Hayne dangles Ishara in front of the crew and says that he’s decided to help them out of the goodness of his heart.  After all, he wouldn’t want the Enterprise giving his enemies even more weapons.  Everyone knows that Hayne is likely trying to pull one over on them, but they agree to go along with it.  It’s not like they have much of a choice.  Well, Ishara plays the crew.  It turns out that she wants to gain access to a reactor so that she can blow it up and allow thousands of Coalition troops in.  In the end, she’s left on Turkana IV, her plan having failed.

Several things bother me.  First, why can’t we have an episode where someone is genuinely trying to get out of a bad situation rather than trying to play someone?  Tasha got out.  Is it so hard to believe that Ishara might want to?  Also, I remember wondering why they’d send her back down having taken out the implant that alerts the other side to her presence.  Sure, she might not be able to get to the same reactor, but it does present an advantage.  (I always assumed that another would be put in when she returned or that perhaps the Enterprise did it without anyone saying anything.)

It does strike me as odd that the crew was so easily fooled, especially considering that their empathic crewmember points out that they’re lying, even if she’s not sure what about.  Then again, Ishara spends most of her time with Data, who, as an android struggling to understand human emotion, is the easiest to fool.  Data even visits Commander Riker at the end of the episode to discuss why people bother trusting at all.  Yes, you can get hurt, but there are good things about trusting.

Also, this is the sister of a dead crewmember.  Most of the crew mention that Tasha said nothing of having a sister.  I suspect that this was nothing more than a plot device to get a Coalition operative on the ship.  Beth Toussaint (Ishara) looks enough like Denise Crosby (Tasha) that you wouldn’t question that Tasha and Ishara are sisters.  It’s natural that people wouldn’t question her.  I’d think that the entire point of using Ishara is to play on that bond.   I’m not sure I’d act any differently in that situation.

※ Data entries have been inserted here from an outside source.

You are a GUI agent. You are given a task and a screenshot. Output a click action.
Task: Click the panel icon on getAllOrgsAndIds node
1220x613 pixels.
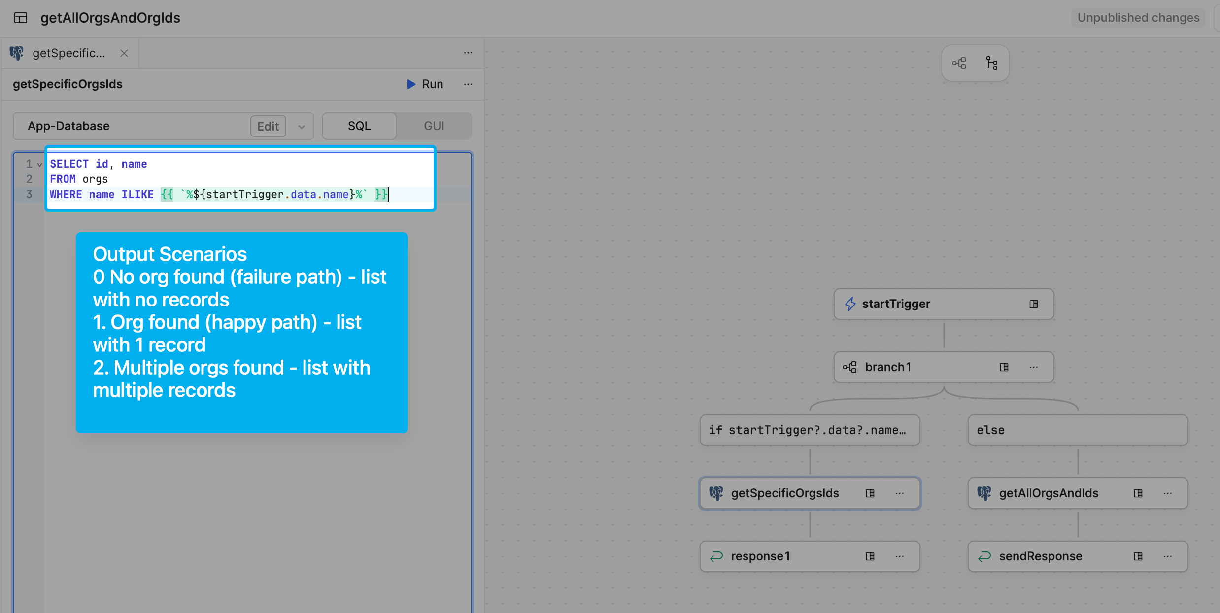[x=1138, y=493]
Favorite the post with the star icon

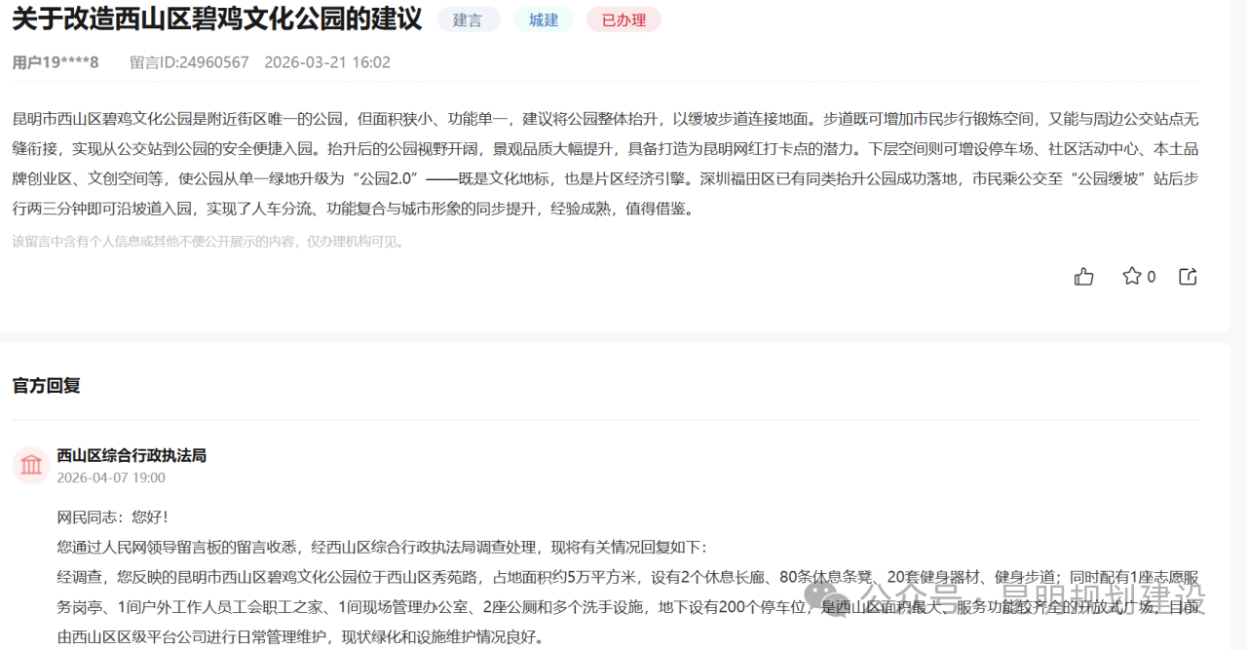point(1131,277)
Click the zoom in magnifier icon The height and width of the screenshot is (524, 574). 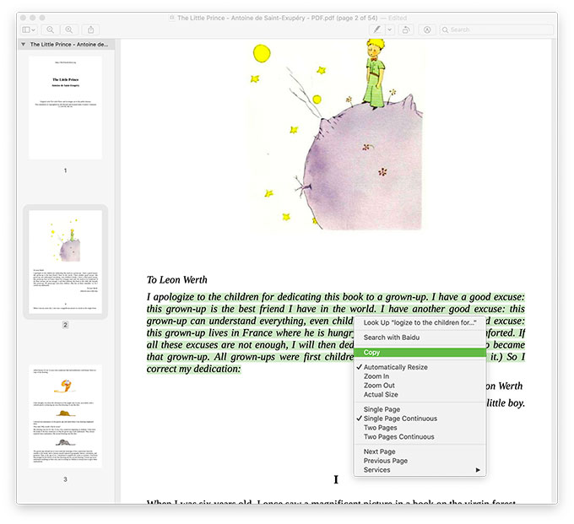pos(69,30)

On a side note, it’s funny how the two factions are The Alliance and The Coalition.  I’ve found it odd that shows so often use generic names like that.  I guess if you don’t plan on revisiting the planet, there’s no point in coming up with anything complicated.  After all, how many charitable organizations are little more than “Alliance for Something” or “Coalition to End Specific Disease”?  Still, I’d expect some modifier, like Northern Alliance and Southern Coalition.

Overall, it’s a passable episode.  I’m kind of on the border as to whether or not to recommend the episode.  Technically, I’m reviewing the episode on VHS tape.  In this case, I’ll have to recommend against buying the actual tape, but it’s worth watching if you get the DVD set or have streaming through Netflix.